The Government of Sri Lanka (GoSL) (; ) is a parliamentary system determined by the Sri Lankan Constitution. It administers the island from both its commercial capital of Colombo and the administrative capital of Sri Jayawardenepura Kotte.

Constitution

The Constitution of Sri Lanka has been the constitution of the island nation of Sri Lanka since its original promulgation by the National State Assembly on 7 September 1978. It is Sri Lanka's second republican constitution and its third constitution since the country's independence (as Ceylon) in 1948. As of October 2020, it has been formally amended 21 times.

Executive branch

The President, directly elected for a five-year term, is head of state, chief executive, and commander-in-chief of the armed forces. The election occurs under the Sri Lankan form of the contingent vote. Responsible to Parliament for the exercise of duties under the constitution and laws, the president may be removed from office by a two-thirds vote of Parliament with the concurrence of the Supreme Court.

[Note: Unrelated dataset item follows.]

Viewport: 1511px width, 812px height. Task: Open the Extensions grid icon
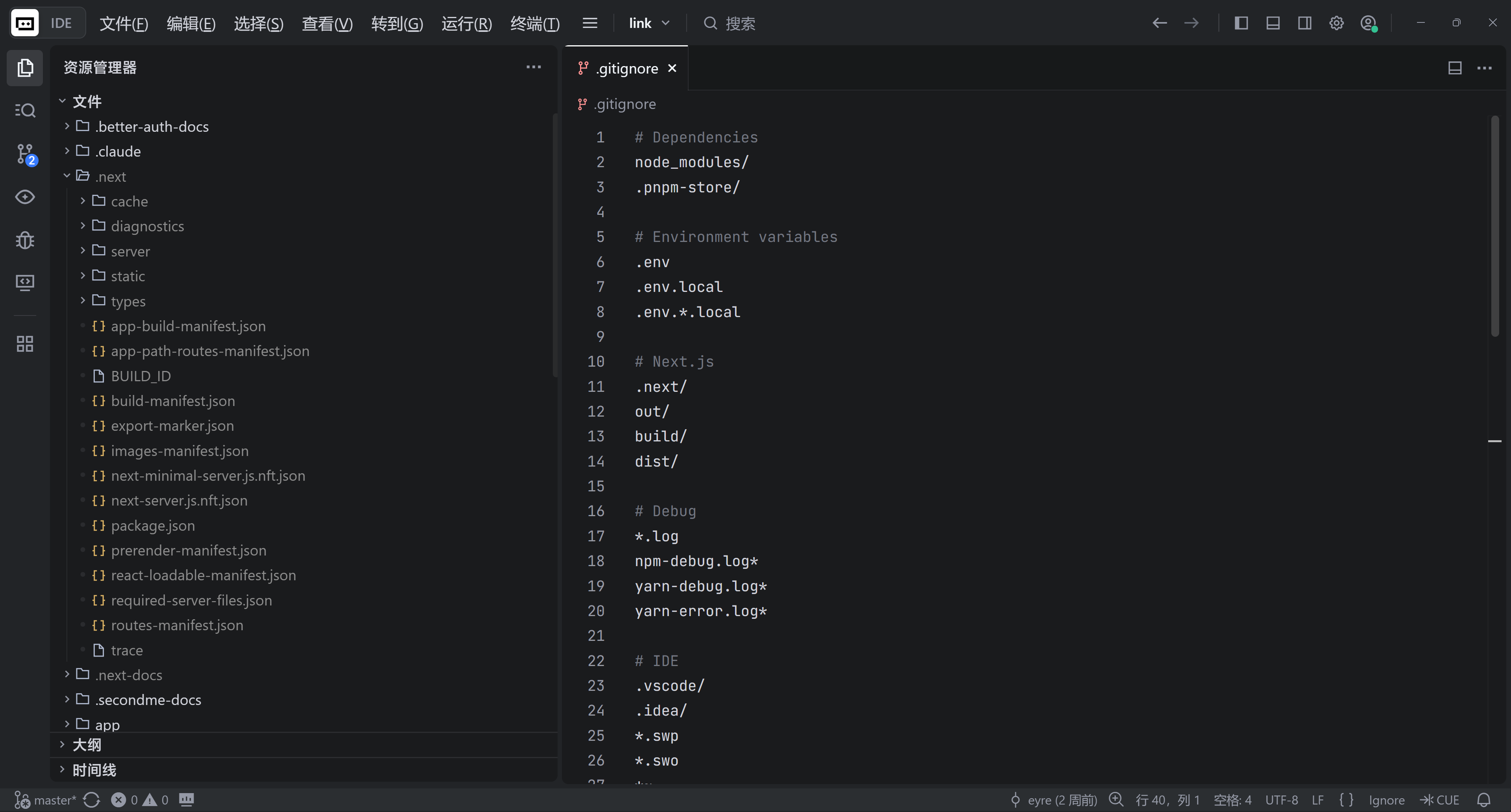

The President appoints and heads a cabinet of ministers responsible to Parliament. The head of government and the president's deputy is the prime minister, who leads the ruling party in Parliament. The President can dissolve the cabinet and appoint a new one at any time.

Elections

Sri Lanka elects on the national level a head of state - the president - and a legislature. The president is elected for a five-year term by the people. The Parliament has 225 members, elected for a five-year term, and 196 members elected in multi-seat constituencies through a proportional representation system where each party is allocated a number of seats from the quota for each district according to the proportion of the total vote that the party obtains in the district.

Legislative branch

The Parliament has 225 members, elected for a six-year term, 196 members elected in multi-seat constituencies and 29 by proportional representation. The President may summon, suspend, or end a legislative session and dissolve Parliament any time after it has served for one year. Parliament reserves the power to make all laws.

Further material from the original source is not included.